Start of Data provided

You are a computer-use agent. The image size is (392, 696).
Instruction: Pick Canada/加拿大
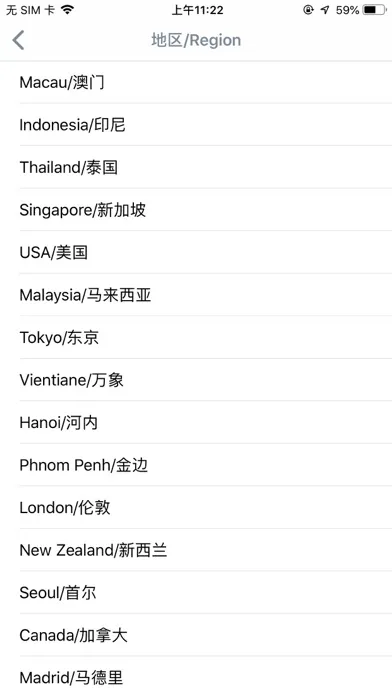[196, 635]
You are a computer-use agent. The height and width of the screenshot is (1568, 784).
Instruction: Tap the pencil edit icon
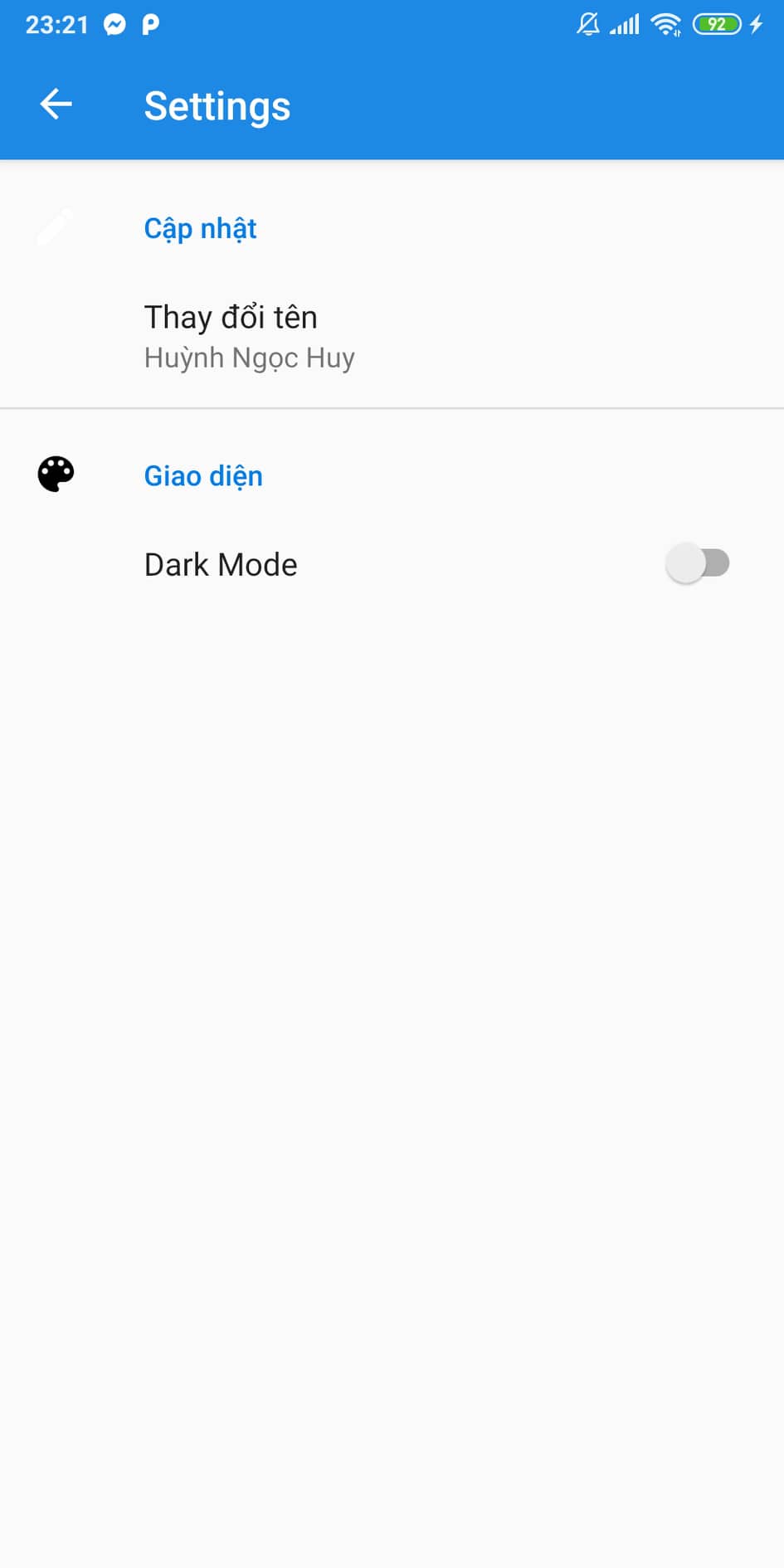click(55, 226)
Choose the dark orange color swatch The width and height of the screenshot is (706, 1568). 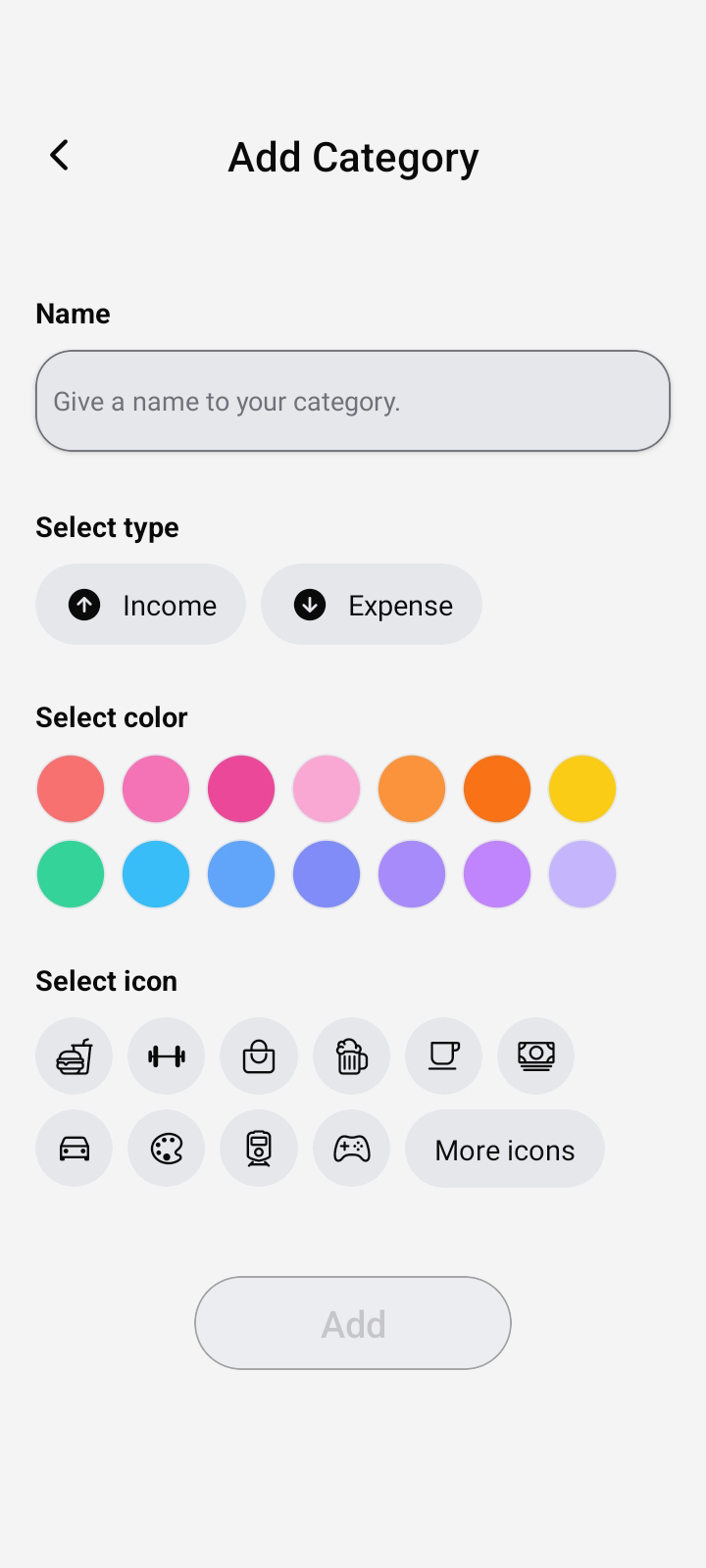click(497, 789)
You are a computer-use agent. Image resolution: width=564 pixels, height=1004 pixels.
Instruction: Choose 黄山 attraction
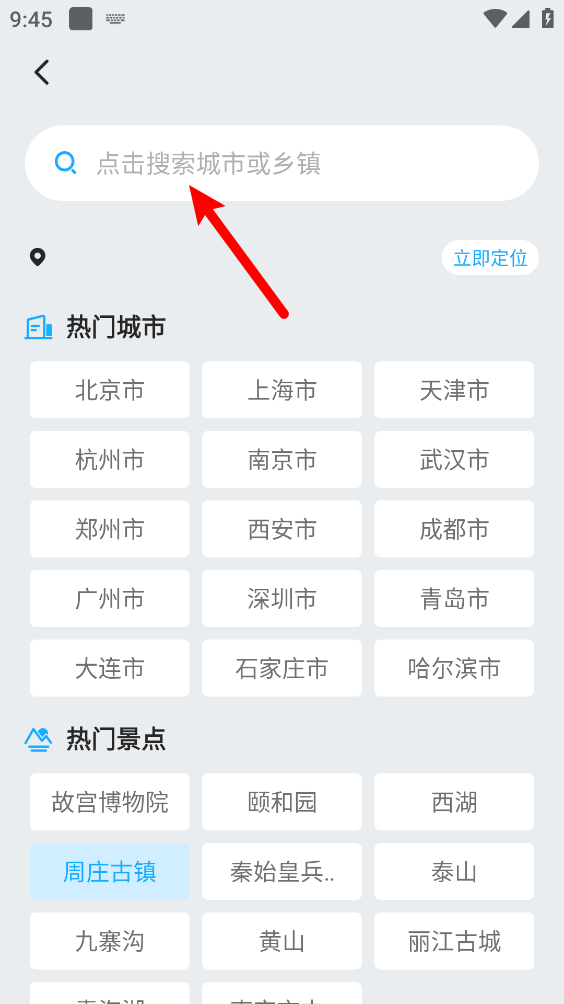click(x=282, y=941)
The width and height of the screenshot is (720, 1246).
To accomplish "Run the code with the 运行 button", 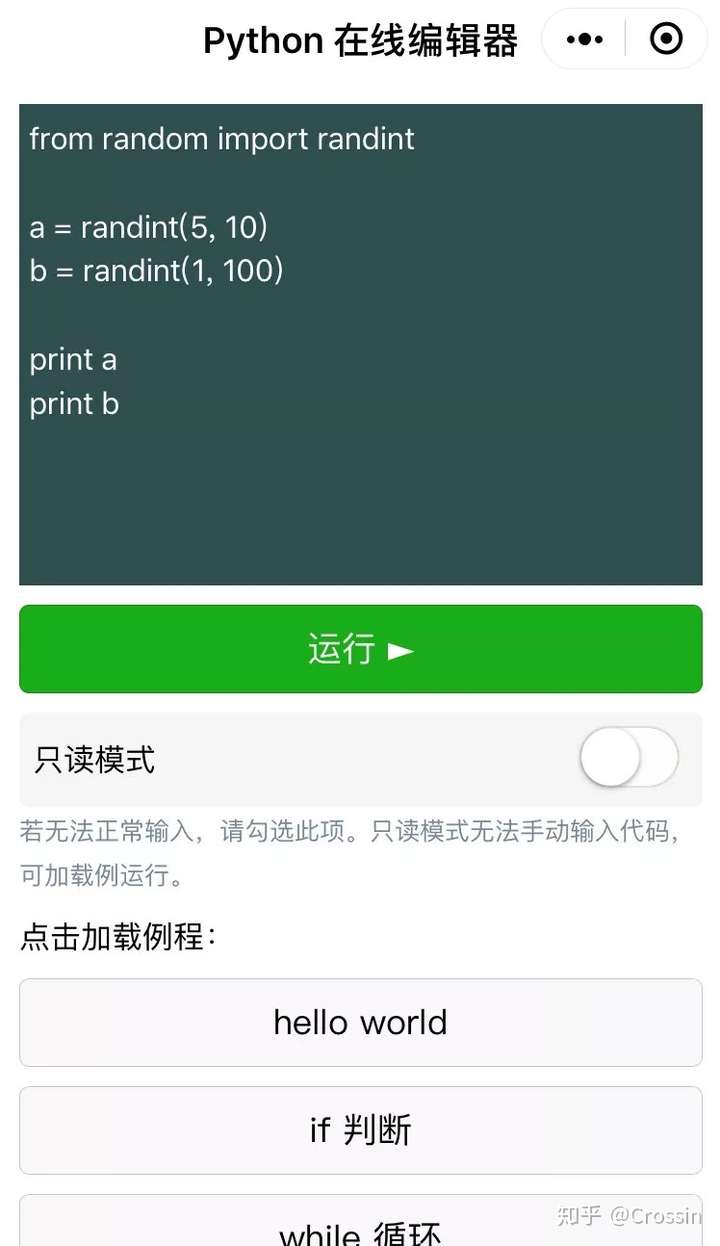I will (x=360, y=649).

End of Data provided

Report every line of the data above that contains the word "agent", and copy each such line in full.

◆ **Solution for this exercise**
You are a computer-use agent. The image size is (392, 696).
You are a computer-use agent. The height and width of the screenshot is (1568, 784).
You are a computer-use agent. Image resolution: width=564 pixels, height=1004 pixels.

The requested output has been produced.